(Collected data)
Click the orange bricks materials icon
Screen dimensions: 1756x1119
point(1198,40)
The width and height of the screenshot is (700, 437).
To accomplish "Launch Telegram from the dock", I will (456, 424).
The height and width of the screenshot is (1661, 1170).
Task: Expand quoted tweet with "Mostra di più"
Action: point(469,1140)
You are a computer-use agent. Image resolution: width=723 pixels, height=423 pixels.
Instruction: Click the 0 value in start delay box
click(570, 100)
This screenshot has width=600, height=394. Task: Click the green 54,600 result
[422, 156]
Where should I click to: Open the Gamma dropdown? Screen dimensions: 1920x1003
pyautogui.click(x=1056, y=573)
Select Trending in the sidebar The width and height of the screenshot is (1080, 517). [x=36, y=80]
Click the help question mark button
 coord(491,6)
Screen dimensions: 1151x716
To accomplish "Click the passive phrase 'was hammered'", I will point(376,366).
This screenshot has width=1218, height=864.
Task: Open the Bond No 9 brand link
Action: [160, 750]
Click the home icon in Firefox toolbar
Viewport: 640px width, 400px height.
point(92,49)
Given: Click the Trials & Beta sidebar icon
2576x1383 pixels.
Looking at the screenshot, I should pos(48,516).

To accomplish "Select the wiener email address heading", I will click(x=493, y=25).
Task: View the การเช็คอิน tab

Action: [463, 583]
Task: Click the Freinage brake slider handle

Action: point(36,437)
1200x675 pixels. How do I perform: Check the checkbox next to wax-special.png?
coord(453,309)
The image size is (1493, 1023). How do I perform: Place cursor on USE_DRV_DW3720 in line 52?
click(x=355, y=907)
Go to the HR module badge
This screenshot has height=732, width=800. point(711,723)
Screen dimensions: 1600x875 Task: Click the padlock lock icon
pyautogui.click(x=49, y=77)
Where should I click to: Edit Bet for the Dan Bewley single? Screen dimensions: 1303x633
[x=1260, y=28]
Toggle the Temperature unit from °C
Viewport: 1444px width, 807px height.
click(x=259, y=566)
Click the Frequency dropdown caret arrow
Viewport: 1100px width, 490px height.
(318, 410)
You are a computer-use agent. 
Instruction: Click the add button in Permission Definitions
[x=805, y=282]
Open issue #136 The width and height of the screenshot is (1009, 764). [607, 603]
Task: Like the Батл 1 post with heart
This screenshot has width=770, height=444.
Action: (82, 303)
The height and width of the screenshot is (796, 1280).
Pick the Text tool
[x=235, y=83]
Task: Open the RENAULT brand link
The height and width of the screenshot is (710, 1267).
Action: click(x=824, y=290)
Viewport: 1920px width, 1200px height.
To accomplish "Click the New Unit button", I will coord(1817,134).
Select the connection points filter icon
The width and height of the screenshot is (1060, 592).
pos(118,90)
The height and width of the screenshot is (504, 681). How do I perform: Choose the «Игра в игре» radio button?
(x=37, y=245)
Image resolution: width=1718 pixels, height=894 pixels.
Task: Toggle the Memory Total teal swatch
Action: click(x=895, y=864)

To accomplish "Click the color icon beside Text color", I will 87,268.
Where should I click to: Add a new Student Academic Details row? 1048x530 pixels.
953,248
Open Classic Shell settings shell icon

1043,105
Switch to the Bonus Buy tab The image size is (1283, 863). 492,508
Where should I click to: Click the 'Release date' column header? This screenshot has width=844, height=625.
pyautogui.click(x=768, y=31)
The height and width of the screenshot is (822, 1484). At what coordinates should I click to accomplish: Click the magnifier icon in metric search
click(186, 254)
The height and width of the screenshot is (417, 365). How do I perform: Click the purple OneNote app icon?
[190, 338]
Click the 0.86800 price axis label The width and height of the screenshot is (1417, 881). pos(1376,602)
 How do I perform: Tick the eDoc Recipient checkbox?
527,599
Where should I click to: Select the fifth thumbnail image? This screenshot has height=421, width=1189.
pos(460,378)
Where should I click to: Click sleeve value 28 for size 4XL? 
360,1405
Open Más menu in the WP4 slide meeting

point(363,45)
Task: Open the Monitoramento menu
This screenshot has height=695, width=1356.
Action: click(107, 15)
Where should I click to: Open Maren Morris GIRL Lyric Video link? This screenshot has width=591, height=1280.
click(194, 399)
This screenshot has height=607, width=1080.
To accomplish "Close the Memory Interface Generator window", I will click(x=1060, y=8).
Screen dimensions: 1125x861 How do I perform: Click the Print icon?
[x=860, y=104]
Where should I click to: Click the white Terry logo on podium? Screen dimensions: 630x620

## Task goal
Repeat every record, keeping each word and mark exactly as it is.

## Written solution
Click the orange bricks materials icon
Screen dimensions: 1756x1119
point(1198,40)
The width and height of the screenshot is (700, 437).
To accomplish "Launch Telegram from the dock", I will (456, 424).
The height and width of the screenshot is (1661, 1170).
Task: Expand quoted tweet with "Mostra di più"
Action: point(469,1140)
You are a computer-use agent. Image resolution: width=723 pixels, height=423 pixels.
Instruction: Click the 0 value in start delay box
click(570, 100)
This screenshot has width=600, height=394. Task: Click the green 54,600 result
[422, 156]
Where should I click to: Open the Gamma dropdown? Screen dimensions: 1920x1003
pyautogui.click(x=1056, y=573)
Select Trending in the sidebar The width and height of the screenshot is (1080, 517). [x=36, y=80]
Click the help question mark button
 coord(491,6)
Screen dimensions: 1151x716
To accomplish "Click the passive phrase 'was hammered'", I will point(376,366).
This screenshot has width=1218, height=864.
Task: Open the Bond No 9 brand link
Action: [160, 750]
Click the home icon in Firefox toolbar
Viewport: 640px width, 400px height.
point(92,49)
Given: Click the Trials & Beta sidebar icon
2576x1383 pixels.
Looking at the screenshot, I should pos(48,516).

To accomplish "Select the wiener email address heading", I will click(x=493, y=25).
Task: View the การเช็คอิน tab

Action: [463, 583]
Task: Click the Freinage brake slider handle

Action: point(36,437)
1200x675 pixels. How do I perform: Check the checkbox next to wax-special.png?
coord(453,309)
The image size is (1493, 1023). How do I perform: Place cursor on USE_DRV_DW3720 in line 52?
click(x=355, y=907)
Go to the HR module badge
This screenshot has height=732, width=800. point(711,723)
Screen dimensions: 1600x875 Task: Click the padlock lock icon
pyautogui.click(x=49, y=77)
Where should I click to: Edit Bet for the Dan Bewley single? Screen dimensions: 1303x633
[x=1260, y=28]
Toggle the Temperature unit from °C
Viewport: 1444px width, 807px height.
click(x=259, y=566)
Click the Frequency dropdown caret arrow
Viewport: 1100px width, 490px height.
(318, 410)
You are a computer-use agent. 
Instruction: Click the add button in Permission Definitions
[x=805, y=282]
Open issue #136 The width and height of the screenshot is (1009, 764). [607, 603]
Task: Like the Батл 1 post with heart
This screenshot has width=770, height=444.
Action: (82, 303)
The height and width of the screenshot is (796, 1280).
Pick the Text tool
[x=235, y=83]
Task: Open the RENAULT brand link
The height and width of the screenshot is (710, 1267).
Action: click(x=824, y=290)
Viewport: 1920px width, 1200px height.
To accomplish "Click the New Unit button", I will coord(1817,134).
Select the connection points filter icon
The width and height of the screenshot is (1060, 592).
pos(118,90)
The height and width of the screenshot is (504, 681). How do I perform: Choose the «Игра в игре» radio button?
(x=37, y=245)
Image resolution: width=1718 pixels, height=894 pixels.
Task: Toggle the Memory Total teal swatch
Action: click(x=895, y=864)

To accomplish "Click the color icon beside Text color", I will 87,268.
Where should I click to: Add a new Student Academic Details row? 1048x530 pixels.
953,248
Open Classic Shell settings shell icon

1043,105
Switch to the Bonus Buy tab The image size is (1283, 863). 492,508
Where should I click to: Click the 'Release date' column header? This screenshot has width=844, height=625.
pyautogui.click(x=768, y=31)
The height and width of the screenshot is (822, 1484). At what coordinates should I click to accomplish: Click the magnifier icon in metric search
click(186, 254)
The height and width of the screenshot is (417, 365). How do I perform: Click the purple OneNote app icon?
[190, 338]
Click the 0.86800 price axis label The width and height of the screenshot is (1417, 881). pos(1376,602)
 How do I perform: Tick the eDoc Recipient checkbox?
527,599
Where should I click to: Select the fifth thumbnail image? This screenshot has height=421, width=1189.
pos(460,378)
Where should I click to: Click sleeve value 28 for size 4XL? 
360,1405
Open Más menu in the WP4 slide meeting

point(363,45)
Task: Open the Monitoramento menu
This screenshot has height=695, width=1356.
Action: click(107, 15)
Where should I click to: Open Maren Morris GIRL Lyric Video link? This screenshot has width=591, height=1280.
click(194, 399)
This screenshot has height=607, width=1080.
To accomplish "Close the Memory Interface Generator window", I will click(x=1060, y=8).
Screen dimensions: 1125x861 How do I perform: Click the Print icon?
[x=860, y=104]
Where should I click to: Click the white Terry logo on podium? Screen dimensions: 630x620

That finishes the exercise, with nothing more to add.